The expense of drawing in additional make-up air includes the added energy to refrigerate or heat the increased make-up air. According to Davis "indirect evaporation cooling works wonderfully" to reduce the added energy costs of cooling the increased make-up air. Indirect evaporation cooling often uses heat exchangers to passively cool outside air; although as Davis notes, there is an expense of adding the unit to the existing system.
Filtration
"The second piece" of reducing the concentration of pathogens in the air is filtration, says Davis, echoing Chen's advice. There are a couple of approaches.
One is HEPA filtration, which is fine in theory, but can introduce mechanical challenges, says Davis. HEPA is an acronym for "high-efficiency particulate air" and describes filters that are able to trap nearly all particles that are 0.3 microns, says Davis. For perspective, says Davis, consider a grain of sand is 40 microns. HEPA filters can remove aerosolized viruses.

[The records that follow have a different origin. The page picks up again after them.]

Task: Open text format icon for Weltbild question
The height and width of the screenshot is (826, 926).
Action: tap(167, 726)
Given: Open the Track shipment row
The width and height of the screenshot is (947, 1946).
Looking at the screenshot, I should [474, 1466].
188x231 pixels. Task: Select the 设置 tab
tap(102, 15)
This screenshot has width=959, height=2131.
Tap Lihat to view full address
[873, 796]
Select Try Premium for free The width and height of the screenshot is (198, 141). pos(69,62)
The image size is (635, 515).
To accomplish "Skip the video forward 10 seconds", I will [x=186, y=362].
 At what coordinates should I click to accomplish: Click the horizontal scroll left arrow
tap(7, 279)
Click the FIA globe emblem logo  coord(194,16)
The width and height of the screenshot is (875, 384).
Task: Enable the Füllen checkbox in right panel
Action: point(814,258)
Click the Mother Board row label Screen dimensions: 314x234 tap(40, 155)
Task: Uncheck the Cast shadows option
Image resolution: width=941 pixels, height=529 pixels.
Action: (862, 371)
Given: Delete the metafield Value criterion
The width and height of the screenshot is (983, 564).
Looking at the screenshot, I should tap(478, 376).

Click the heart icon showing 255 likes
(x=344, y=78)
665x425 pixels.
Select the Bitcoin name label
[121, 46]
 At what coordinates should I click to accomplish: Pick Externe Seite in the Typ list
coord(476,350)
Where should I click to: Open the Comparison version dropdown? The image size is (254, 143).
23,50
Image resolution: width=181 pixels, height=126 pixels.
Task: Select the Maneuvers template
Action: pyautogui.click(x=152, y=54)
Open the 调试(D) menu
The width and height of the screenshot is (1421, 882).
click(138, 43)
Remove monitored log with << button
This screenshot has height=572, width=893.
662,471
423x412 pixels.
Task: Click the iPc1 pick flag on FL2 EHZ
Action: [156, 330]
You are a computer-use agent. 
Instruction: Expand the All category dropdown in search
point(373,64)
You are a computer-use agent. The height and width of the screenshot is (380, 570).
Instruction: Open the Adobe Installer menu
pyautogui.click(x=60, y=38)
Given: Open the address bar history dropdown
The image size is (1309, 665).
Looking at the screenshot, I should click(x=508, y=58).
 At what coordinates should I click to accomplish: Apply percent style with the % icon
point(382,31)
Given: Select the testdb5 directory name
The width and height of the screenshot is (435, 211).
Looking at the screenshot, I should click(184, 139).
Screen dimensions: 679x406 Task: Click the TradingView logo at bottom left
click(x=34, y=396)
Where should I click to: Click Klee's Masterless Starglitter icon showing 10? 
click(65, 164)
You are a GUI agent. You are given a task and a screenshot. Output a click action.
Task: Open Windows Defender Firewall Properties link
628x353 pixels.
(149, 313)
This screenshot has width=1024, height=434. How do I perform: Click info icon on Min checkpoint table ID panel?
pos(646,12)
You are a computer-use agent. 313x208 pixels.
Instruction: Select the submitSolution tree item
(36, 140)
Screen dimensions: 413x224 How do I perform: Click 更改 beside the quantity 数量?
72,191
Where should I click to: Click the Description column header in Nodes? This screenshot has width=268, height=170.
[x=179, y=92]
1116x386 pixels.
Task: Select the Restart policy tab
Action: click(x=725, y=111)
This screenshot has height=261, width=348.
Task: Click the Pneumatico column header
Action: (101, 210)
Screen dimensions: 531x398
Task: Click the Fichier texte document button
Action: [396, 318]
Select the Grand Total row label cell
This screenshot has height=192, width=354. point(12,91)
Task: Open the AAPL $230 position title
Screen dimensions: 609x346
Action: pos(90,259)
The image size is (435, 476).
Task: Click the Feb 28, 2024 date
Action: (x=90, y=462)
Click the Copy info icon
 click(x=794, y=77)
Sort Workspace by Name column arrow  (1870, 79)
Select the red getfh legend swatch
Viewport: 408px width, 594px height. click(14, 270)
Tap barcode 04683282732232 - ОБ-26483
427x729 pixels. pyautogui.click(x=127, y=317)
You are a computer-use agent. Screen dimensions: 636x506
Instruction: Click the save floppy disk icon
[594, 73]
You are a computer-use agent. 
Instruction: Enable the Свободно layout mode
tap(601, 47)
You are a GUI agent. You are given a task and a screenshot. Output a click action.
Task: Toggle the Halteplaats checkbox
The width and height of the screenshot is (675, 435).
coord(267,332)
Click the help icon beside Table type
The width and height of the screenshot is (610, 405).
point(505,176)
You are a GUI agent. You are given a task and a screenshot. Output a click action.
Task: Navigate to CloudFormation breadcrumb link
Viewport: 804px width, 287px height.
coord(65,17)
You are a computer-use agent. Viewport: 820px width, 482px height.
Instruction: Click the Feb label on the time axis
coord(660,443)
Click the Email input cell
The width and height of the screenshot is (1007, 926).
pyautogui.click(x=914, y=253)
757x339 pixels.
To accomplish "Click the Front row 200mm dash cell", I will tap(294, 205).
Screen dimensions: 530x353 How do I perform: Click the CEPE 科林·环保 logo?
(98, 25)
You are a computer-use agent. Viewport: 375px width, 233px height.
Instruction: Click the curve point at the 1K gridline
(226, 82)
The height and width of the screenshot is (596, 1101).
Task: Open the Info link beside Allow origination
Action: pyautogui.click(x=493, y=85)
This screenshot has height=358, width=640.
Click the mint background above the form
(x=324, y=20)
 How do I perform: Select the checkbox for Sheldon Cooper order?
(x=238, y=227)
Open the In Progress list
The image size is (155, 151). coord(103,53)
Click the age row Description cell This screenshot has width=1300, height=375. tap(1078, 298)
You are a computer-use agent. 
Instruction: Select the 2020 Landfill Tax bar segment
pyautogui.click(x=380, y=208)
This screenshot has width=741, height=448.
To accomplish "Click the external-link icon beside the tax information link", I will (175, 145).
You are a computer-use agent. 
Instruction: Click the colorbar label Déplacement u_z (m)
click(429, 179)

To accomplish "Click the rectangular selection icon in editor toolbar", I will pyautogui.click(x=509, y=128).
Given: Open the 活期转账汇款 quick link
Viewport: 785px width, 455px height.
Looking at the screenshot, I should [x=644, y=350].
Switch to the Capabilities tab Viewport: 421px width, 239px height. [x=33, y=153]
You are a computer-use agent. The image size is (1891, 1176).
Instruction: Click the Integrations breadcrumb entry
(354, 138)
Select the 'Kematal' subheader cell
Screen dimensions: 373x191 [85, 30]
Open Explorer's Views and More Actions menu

Commercial HEPA filters are larger and thicker than standard HVAC system filters, and thus are not necessarily an easy swap without significant modification to the system. In addition, says Davis, because they are denser they reduce the velocity of the air passing over the filter.
This additional drag can compromise the system by straining existing fans and the motors. Davis says you can speed up airflow and avoid overtaking the system by increasing the size of the fans and motors, he says. This, of course, can be a significant mechanical expense, not to mention additional maintenance.
HEPA filters stop almost everything, and thus have to be changed more frequently than standard filters that allow small particles to pass. According to Davis, one way to increase the life of HEPA filters is to install less expensive "pre-filters" upstream.
An alternative (or even possible compliment) to HEPA filters is UVGI light in the system. UVGI light kills pathogens, including COVID-19. As you might imagine, there can be significant cost to installing these lights, including the cost of the equipment and wiring. UVGI lights are not maintenance free, with about 9,000 hours of life before having to be replaced. For a typical restaurant that is about two years. And, of course, as with all lights, they draw energy.
Working with Your HVAC Contractor
As Davis and Neese point out, the main value of this article is to arm you with information in conversations with your HVAC contractor. Depending on the skills and profit motive of the company you work with, it might or might not offer these solutions. Hopefully, you will now be better prepared to ask questions and demand effective solutions.
Again, we cannot disregard the expense of the mentioned modifications and retrofits in light of the other financial challenges presented by the pandemic. Particularly if they can be funded with federally back SBA loans under the CAREs Act, however, they could be promoted as a competitive advantage.
POTTY TALK

A form of COVID-19 transmission in restaurants that has received little discussion is aerosolization in restrooms. Qingyan Chen, Ph.D., a professor of mechanical engineering at Purdue University says flushing toilets can release virus from stools and even urine in droplets in the air.
These include requiring only one guest to use the restroom at a time, closing a toilet lid when flushing (many public restrooms don't have lids for security reasons), encouraging guests to don PPE when using the restrooms, and increasing air exchange and filtration as discussed in the main article. There are also affordable compact ultraviolet germicidal irradiation (UVGI) light filtration systems on the market that can be installed in restrooms.